§ **Data for this exercise**:
********************

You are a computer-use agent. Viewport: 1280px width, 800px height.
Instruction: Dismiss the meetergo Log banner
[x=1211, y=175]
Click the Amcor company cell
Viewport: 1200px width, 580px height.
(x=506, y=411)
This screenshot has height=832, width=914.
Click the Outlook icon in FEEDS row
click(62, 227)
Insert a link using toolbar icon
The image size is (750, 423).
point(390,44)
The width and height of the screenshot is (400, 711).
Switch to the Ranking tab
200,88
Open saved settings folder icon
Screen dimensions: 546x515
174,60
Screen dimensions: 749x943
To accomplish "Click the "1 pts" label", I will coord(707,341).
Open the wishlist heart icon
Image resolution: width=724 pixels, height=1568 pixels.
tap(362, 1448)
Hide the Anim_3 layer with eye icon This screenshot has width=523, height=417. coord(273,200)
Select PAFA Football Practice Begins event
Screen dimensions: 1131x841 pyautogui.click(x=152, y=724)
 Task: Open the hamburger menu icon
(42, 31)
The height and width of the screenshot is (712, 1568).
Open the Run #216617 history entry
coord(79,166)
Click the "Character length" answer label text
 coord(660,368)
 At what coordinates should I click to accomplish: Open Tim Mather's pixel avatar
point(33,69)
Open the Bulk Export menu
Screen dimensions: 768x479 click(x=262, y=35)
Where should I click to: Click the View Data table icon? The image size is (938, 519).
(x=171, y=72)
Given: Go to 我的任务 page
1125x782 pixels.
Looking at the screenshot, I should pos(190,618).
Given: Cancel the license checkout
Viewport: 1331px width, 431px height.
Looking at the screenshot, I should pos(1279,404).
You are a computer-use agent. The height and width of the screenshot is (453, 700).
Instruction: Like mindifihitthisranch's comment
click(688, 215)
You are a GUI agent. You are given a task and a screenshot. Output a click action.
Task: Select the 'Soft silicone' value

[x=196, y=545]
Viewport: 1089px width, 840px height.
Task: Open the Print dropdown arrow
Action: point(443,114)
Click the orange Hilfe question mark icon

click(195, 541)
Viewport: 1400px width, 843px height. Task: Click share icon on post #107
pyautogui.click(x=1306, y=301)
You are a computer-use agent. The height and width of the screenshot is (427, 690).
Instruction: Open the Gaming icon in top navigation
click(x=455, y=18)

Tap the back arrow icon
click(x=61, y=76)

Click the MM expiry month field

********************

§ **Problem description**: Nothing may be dropped or altered; repeat every record in full.

§ **Written answer**:
You are a computer-use agent. Viewport: 1280px width, 800px height.
Instruction: Dismiss the meetergo Log banner
[x=1211, y=175]
Click the Amcor company cell
Viewport: 1200px width, 580px height.
(x=506, y=411)
This screenshot has height=832, width=914.
Click the Outlook icon in FEEDS row
click(62, 227)
Insert a link using toolbar icon
The image size is (750, 423).
point(390,44)
The width and height of the screenshot is (400, 711).
Switch to the Ranking tab
200,88
Open saved settings folder icon
Screen dimensions: 546x515
174,60
Screen dimensions: 749x943
To accomplish "Click the "1 pts" label", I will coord(707,341).
Open the wishlist heart icon
Image resolution: width=724 pixels, height=1568 pixels.
tap(362, 1448)
Hide the Anim_3 layer with eye icon This screenshot has width=523, height=417. coord(273,200)
Select PAFA Football Practice Begins event
Screen dimensions: 1131x841 pyautogui.click(x=152, y=724)
 Task: Open the hamburger menu icon
(42, 31)
The height and width of the screenshot is (712, 1568).
Open the Run #216617 history entry
coord(79,166)
Click the "Character length" answer label text
 coord(660,368)
 At what coordinates should I click to accomplish: Open Tim Mather's pixel avatar
point(33,69)
Open the Bulk Export menu
Screen dimensions: 768x479 click(x=262, y=35)
Where should I click to: Click the View Data table icon? The image size is (938, 519).
(x=171, y=72)
Given: Go to 我的任务 page
1125x782 pixels.
Looking at the screenshot, I should pos(190,618).
Given: Cancel the license checkout
Viewport: 1331px width, 431px height.
Looking at the screenshot, I should pos(1279,404).
You are a computer-use agent. The height and width of the screenshot is (453, 700).
Instruction: Like mindifihitthisranch's comment
click(688, 215)
You are a GUI agent. You are given a task and a screenshot. Output a click action.
Task: Select the 'Soft silicone' value

[x=196, y=545]
Viewport: 1089px width, 840px height.
Task: Open the Print dropdown arrow
Action: point(443,114)
Click the orange Hilfe question mark icon

click(195, 541)
Viewport: 1400px width, 843px height. Task: Click share icon on post #107
pyautogui.click(x=1306, y=301)
You are a computer-use agent. The height and width of the screenshot is (427, 690).
Instruction: Open the Gaming icon in top navigation
click(x=455, y=18)

Tap the back arrow icon
click(x=61, y=76)

Click the MM expiry month field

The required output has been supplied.